Records of locating words and elements
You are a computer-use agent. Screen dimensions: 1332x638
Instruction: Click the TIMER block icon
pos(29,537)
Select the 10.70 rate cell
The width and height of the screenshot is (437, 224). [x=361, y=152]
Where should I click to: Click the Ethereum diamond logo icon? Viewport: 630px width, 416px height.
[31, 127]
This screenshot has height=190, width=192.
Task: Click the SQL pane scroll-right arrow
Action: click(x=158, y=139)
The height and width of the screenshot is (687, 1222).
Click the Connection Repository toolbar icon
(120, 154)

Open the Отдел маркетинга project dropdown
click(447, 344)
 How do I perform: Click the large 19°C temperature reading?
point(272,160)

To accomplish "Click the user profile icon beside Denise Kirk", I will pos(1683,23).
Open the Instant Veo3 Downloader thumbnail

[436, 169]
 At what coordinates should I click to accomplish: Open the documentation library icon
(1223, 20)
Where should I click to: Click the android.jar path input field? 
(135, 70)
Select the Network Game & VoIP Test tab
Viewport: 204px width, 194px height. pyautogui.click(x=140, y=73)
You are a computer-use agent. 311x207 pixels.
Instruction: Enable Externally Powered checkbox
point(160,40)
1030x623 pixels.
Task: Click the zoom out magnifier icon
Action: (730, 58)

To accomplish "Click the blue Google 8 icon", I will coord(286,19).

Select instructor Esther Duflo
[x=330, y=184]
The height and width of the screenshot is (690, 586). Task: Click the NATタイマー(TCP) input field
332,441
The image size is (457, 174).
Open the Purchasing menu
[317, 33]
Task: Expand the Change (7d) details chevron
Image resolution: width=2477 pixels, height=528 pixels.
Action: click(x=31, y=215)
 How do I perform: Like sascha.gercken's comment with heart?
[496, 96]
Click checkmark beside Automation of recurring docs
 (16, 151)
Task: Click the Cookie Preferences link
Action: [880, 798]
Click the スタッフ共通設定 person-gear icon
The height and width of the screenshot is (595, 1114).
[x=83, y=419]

(What you should do) Copy out every line of the records above without changing anything.

(Exercise result)
You are a computer-use agent. Screen dimensions: 1332x638
Instruction: Click the TIMER block icon
pos(29,537)
Select the 10.70 rate cell
The width and height of the screenshot is (437, 224). [x=361, y=152]
Where should I click to: Click the Ethereum diamond logo icon? Viewport: 630px width, 416px height.
[31, 127]
This screenshot has height=190, width=192.
Task: Click the SQL pane scroll-right arrow
Action: click(x=158, y=139)
The height and width of the screenshot is (687, 1222).
Click the Connection Repository toolbar icon
(120, 154)

Open the Отдел маркетинга project dropdown
click(447, 344)
 How do I perform: Click the large 19°C temperature reading?
point(272,160)

To accomplish "Click the user profile icon beside Denise Kirk", I will pos(1683,23).
Open the Instant Veo3 Downloader thumbnail

[436, 169]
 At what coordinates should I click to accomplish: Open the documentation library icon
(1223, 20)
Where should I click to: Click the android.jar path input field? 
(135, 70)
Select the Network Game & VoIP Test tab
Viewport: 204px width, 194px height. pyautogui.click(x=140, y=73)
You are a computer-use agent. 311x207 pixels.
Instruction: Enable Externally Powered checkbox
point(160,40)
1030x623 pixels.
Task: Click the zoom out magnifier icon
Action: (730, 58)

To accomplish "Click the blue Google 8 icon", I will coord(286,19).

Select instructor Esther Duflo
[x=330, y=184]
The height and width of the screenshot is (690, 586). Task: Click the NATタイマー(TCP) input field
332,441
The image size is (457, 174).
Open the Purchasing menu
[317, 33]
Task: Expand the Change (7d) details chevron
Image resolution: width=2477 pixels, height=528 pixels.
Action: click(x=31, y=215)
 How do I perform: Like sascha.gercken's comment with heart?
[496, 96]
Click checkmark beside Automation of recurring docs
 (16, 151)
Task: Click the Cookie Preferences link
Action: [880, 798]
Click the スタッフ共通設定 person-gear icon
The height and width of the screenshot is (595, 1114).
[x=83, y=419]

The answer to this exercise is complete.